Exercise material:
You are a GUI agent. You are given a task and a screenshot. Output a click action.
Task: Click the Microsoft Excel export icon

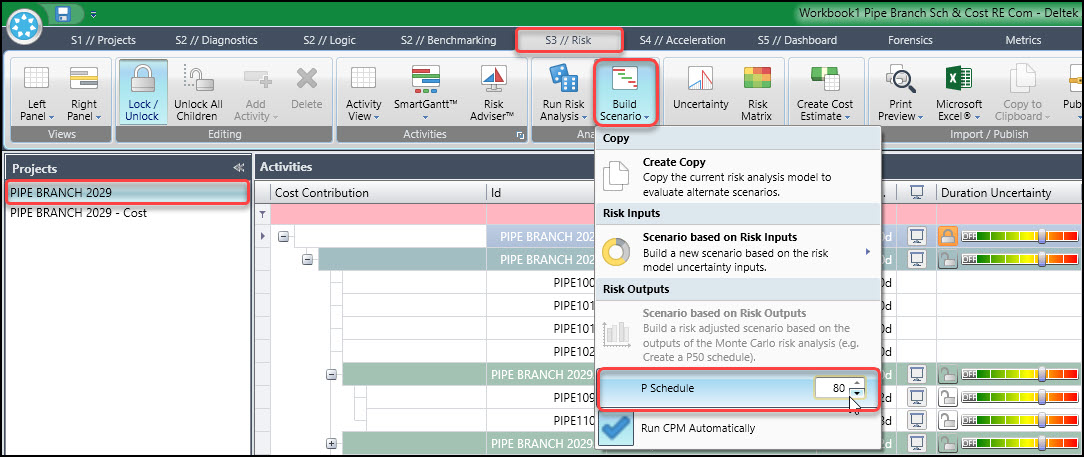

--

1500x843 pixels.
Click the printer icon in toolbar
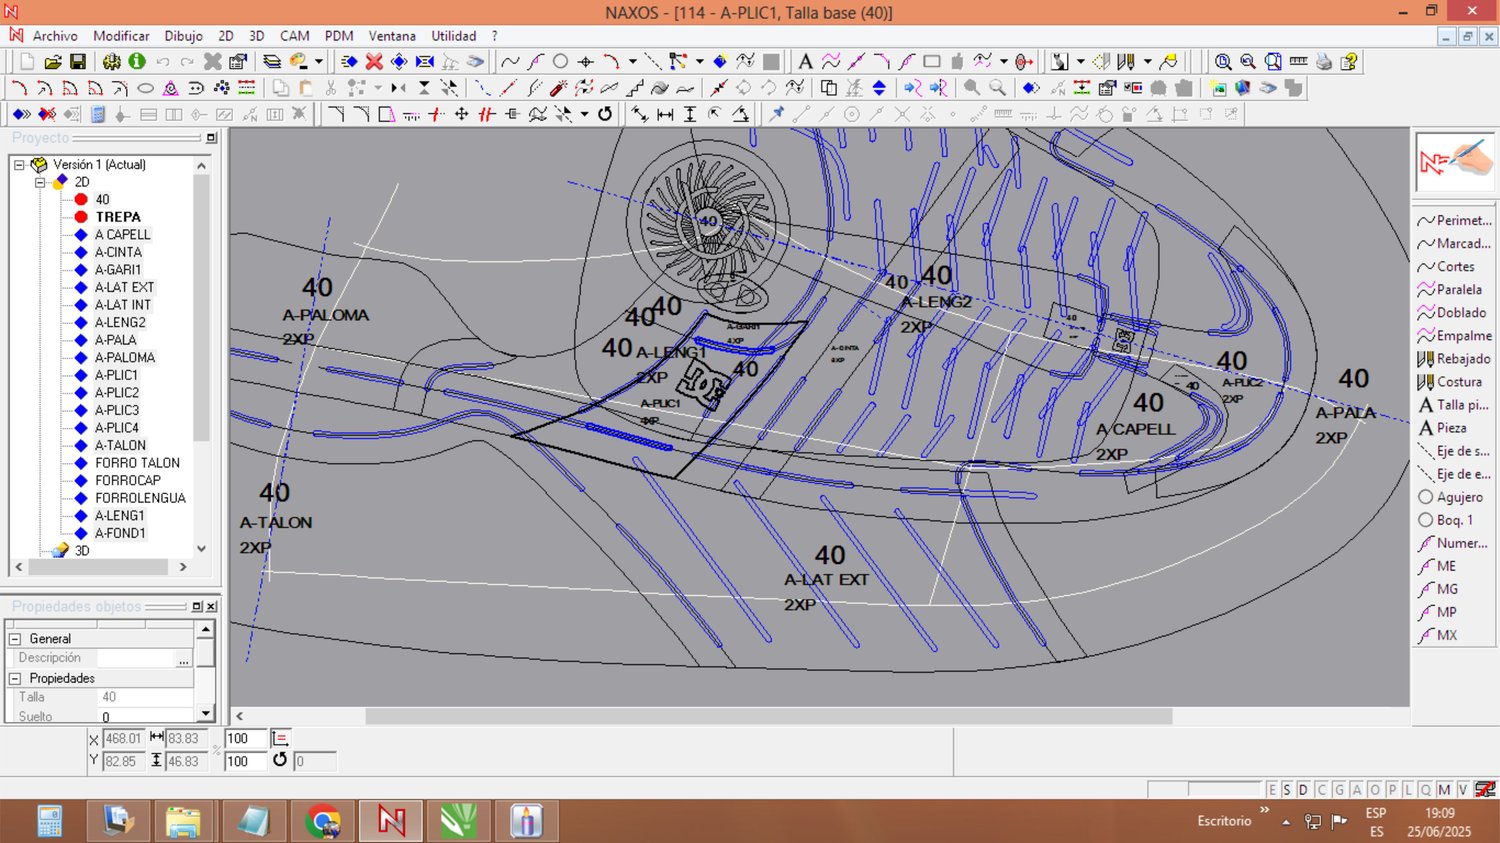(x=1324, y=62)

--

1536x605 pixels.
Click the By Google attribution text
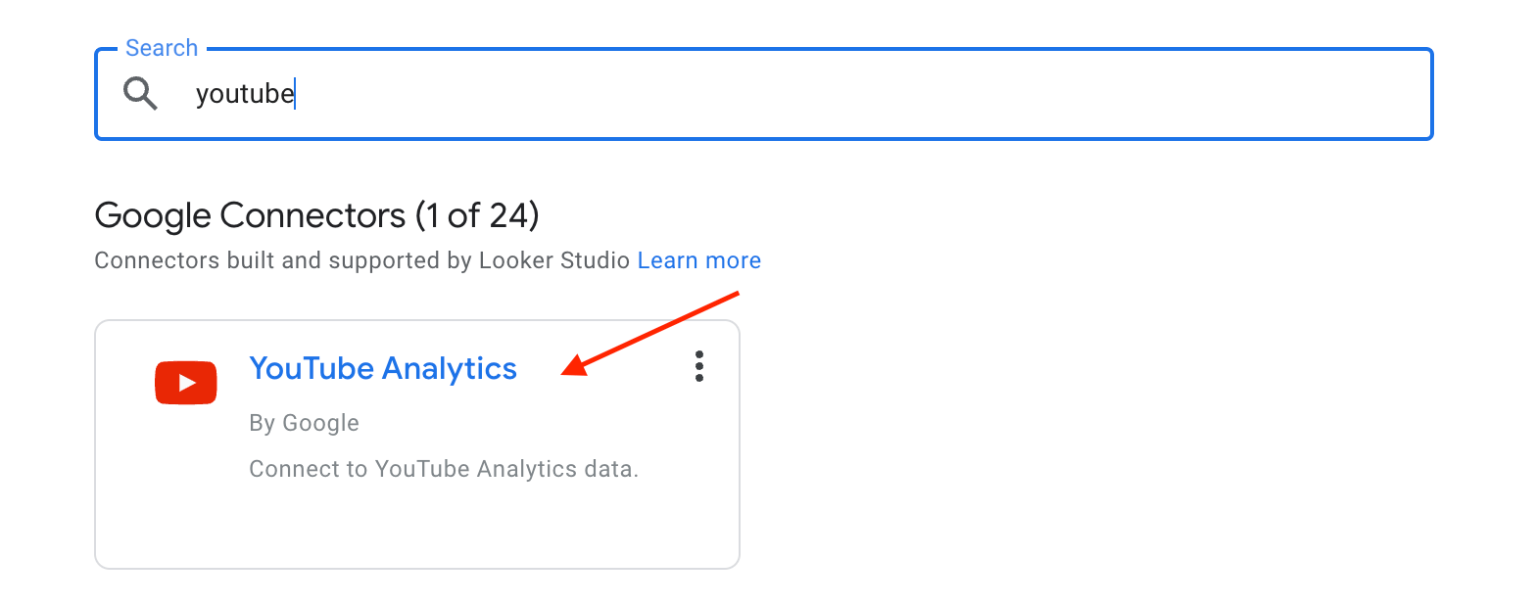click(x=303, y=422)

Exercise details: Among the entries above, copy exactly only the lines starting with the one containing "You are a GUI" and going through the one containing "Task: Click the Microsoft Excel export icon", both ends included.

Expected answer:
You are a GUI agent. You are given a task and a screenshot. Output a click action.
Task: Click the Microsoft Excel export icon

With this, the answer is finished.